Parecia mais uma ida ao shopping como todas as outras, estava sozinha e com muita inspiração para compras, foi tudo, menos isso… Ouvi gritos depois de estacionar o carro, estavam a espancar alguém, lá próximo.

Enquanto um grandão segurava um rapaz, o outro batia sem parar no coitado! Quando vi nem quis acreditar, o agressor chamava-lhe os piores nomes, estava a ajustar contas, “esta é pelas vezes que olhas-te para ela, esta é por teres falado com ela, esta é por eu ser corno, esta é por a teres tornado como as outras”. Nem parece tão feio assim contado, no entanto não podia nem transcrever todas as calúnias horríveis que ouvi.

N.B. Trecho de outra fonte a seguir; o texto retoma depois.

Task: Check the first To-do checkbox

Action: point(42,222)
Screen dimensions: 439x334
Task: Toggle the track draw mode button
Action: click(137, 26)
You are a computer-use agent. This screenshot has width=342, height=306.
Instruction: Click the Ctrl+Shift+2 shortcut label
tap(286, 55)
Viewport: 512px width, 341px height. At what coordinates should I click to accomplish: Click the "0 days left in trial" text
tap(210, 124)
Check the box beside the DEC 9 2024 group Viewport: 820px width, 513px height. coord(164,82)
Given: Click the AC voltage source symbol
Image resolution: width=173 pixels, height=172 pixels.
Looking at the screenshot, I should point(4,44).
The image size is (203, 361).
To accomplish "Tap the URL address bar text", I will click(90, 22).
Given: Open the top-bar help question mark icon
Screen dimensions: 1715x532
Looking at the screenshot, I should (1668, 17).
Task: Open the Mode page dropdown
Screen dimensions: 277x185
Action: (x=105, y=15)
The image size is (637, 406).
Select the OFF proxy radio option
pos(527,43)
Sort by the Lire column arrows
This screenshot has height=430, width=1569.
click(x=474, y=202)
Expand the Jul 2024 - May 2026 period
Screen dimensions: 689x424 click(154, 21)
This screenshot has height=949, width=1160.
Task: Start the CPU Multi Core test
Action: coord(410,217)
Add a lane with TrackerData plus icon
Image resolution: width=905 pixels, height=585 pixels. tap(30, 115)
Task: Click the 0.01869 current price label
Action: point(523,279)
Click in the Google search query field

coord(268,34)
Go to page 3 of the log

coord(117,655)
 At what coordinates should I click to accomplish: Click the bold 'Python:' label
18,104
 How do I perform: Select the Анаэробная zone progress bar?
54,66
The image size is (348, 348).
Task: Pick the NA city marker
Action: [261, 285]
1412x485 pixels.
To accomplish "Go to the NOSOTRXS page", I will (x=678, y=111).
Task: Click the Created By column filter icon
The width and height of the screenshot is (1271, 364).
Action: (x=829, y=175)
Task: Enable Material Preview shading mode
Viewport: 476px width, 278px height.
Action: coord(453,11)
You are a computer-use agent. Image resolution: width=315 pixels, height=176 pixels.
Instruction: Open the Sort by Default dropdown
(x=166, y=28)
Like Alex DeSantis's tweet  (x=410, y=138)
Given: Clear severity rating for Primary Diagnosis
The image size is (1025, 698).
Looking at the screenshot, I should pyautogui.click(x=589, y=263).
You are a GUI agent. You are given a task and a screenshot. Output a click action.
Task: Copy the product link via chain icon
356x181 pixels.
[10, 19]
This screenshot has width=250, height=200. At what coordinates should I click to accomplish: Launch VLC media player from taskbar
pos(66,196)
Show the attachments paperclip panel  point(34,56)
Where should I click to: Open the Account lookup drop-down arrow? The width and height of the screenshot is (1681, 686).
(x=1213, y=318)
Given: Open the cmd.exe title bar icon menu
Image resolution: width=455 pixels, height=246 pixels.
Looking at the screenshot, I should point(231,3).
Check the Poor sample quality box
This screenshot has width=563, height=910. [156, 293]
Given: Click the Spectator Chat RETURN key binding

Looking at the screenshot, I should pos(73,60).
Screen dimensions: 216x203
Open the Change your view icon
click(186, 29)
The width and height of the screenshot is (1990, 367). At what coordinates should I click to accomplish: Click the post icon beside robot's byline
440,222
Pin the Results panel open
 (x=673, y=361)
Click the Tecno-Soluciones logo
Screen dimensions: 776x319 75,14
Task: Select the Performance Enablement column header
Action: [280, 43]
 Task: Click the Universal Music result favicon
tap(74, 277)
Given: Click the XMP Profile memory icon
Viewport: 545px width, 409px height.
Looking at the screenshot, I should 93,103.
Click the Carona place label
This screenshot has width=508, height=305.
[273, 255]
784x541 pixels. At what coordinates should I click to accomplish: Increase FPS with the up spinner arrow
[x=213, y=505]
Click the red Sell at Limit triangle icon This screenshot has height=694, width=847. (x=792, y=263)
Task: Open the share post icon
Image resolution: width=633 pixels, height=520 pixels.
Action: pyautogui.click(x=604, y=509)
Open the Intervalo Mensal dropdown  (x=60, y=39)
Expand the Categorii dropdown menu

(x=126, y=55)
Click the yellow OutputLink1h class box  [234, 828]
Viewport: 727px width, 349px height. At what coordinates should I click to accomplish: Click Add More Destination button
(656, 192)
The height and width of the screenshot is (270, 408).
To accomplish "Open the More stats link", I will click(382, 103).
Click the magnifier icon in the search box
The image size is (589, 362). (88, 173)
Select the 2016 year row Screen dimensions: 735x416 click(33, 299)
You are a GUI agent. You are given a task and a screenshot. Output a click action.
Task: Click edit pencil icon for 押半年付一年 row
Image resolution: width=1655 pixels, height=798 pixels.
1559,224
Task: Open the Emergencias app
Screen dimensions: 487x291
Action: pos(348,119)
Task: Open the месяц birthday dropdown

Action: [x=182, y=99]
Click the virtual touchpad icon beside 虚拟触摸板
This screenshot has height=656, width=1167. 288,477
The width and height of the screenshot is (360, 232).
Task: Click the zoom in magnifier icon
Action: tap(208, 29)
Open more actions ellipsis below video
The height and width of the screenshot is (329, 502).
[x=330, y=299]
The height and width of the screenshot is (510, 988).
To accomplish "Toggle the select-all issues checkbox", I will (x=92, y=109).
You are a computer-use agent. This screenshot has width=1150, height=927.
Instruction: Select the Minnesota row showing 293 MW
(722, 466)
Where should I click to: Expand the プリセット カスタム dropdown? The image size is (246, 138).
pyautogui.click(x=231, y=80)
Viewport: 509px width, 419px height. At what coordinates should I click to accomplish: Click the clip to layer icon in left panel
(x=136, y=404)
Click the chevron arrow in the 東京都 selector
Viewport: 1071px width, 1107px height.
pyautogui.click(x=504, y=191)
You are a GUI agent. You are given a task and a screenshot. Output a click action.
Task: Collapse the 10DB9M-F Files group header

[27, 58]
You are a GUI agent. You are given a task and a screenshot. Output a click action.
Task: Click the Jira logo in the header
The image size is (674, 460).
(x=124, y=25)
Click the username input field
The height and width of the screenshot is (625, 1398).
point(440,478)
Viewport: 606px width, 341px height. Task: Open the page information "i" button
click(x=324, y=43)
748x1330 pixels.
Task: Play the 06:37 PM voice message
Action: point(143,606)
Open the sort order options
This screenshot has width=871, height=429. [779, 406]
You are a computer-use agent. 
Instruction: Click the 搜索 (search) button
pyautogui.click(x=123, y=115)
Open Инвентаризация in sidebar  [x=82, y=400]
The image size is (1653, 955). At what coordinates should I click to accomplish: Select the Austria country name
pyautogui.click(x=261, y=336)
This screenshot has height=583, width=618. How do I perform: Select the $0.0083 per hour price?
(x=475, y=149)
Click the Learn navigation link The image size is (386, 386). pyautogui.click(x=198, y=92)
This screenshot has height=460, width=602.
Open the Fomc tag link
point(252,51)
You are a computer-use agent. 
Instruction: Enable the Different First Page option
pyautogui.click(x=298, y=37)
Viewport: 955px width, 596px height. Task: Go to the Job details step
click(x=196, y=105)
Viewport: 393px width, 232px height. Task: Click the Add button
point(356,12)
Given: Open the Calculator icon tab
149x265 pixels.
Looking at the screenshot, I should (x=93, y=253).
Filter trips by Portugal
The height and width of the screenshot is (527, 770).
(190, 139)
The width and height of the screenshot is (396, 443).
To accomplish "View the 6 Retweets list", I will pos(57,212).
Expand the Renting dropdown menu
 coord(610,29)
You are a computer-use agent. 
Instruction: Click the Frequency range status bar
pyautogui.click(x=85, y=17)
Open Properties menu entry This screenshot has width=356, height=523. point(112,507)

Corri para eles, gritei para que parassem, estavam praticamente a mata-lo. O agressor gritou que saísse, mas ainda assim perguntou:

– “Não farias o mesmo se roubassem a tua vida? A minha namorada traiu-me com este nabo, a minha namorada vai para a cama com este banana, que não pode nem com um soco e se fosse contigo? Ias ficar parada tipo tóto e a chorar pelos cantos? Olhei-o nos olhos e respondi:

– “Sabes quem é ele? É o homem que mais me magoou, que me destruiu e que mais me fez chorar, e o mesmo que provavelmente nem me vai agradecer se eu te conseguir a fazer parar, mas nem por um segundo, eu quis que ele ficasse nesse estado, não porque ele não merecesse, mas porque sou muito melhor que qualquer mentira, do que qualquer traição, do que qualquer injúria, do que qualquer lágrima que deixei cair por culpa dele. Eu valho muito mais magoada, do que todo ele inteiro, por isso nunca senti vontade de lhe bater ou de o matar. Devias sentir o mesmo, que vales muito mais que esta traição, que és superior aos dois juntos, que vales muito mais sozinho do que alguma vez próximo dessa mulher! Não lhe batas mais, peço-te! Sei o que sentes melhor do que ninguém, é a dor, é o orgulho, é a cede de vingança, é o querer que ele sinta na pele o que tu estás a sentir, é a revolta, é a raiva, é uma dor que não te cabe no peito e que despejas nos teus pulsos quando lhe bates. Sei o quanto custa e que parece que não passa nunca, mas por favor pára, pára um segundo para pensar, se não és mais do que um covarde que agride pessoas, em condições de não se defenderem! O amigo largou a vítima no chão e disse:

– “Ouve o que ela diz, vamos embora”. Ao que ele responde:

– “Eu vou miúda, eu vou porque depois do que disseste não consigo continuar, devias vir também, cuida de ti e deixa esse traste como está, és uma grande mulher. Espero que não te esqueças que por ti e por mim ele merecia todas as que levou. ”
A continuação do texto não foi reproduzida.